● Problem requirements: If a line in the listing below includes the string "will", pull it out.

● Records provided:
********
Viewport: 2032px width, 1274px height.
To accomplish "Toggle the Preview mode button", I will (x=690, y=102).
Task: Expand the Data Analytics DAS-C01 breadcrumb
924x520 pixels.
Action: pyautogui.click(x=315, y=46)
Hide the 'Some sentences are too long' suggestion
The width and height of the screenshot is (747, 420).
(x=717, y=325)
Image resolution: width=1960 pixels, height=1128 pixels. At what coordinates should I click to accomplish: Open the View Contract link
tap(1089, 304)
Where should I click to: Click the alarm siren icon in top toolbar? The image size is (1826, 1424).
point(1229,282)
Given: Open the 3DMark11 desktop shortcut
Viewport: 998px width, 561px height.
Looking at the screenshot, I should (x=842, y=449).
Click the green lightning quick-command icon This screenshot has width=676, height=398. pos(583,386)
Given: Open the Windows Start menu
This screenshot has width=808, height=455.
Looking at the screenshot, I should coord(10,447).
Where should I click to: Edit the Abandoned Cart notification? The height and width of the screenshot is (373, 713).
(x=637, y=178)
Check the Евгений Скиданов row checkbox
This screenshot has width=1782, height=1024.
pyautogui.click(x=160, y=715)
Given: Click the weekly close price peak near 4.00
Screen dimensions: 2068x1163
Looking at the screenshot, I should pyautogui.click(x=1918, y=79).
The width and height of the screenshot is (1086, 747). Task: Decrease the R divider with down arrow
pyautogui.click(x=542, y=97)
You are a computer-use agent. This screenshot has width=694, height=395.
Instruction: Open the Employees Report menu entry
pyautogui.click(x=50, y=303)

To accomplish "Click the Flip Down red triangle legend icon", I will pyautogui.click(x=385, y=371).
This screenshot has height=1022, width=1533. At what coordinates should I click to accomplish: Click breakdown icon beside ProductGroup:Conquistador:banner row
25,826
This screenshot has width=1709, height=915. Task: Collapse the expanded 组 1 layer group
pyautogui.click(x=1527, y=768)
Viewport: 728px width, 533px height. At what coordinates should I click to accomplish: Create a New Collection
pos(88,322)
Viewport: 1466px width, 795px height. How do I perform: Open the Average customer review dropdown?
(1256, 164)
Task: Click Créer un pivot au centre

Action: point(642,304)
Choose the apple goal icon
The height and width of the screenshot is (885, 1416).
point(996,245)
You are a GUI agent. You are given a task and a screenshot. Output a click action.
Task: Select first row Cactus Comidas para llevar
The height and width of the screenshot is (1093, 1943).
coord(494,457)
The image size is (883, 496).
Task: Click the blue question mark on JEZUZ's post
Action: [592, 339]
********
● Solution:
To accomplish "Toggle the Preview mode button", I will (x=690, y=102).
To accomplish "Click the Flip Down red triangle legend icon", I will pyautogui.click(x=385, y=371).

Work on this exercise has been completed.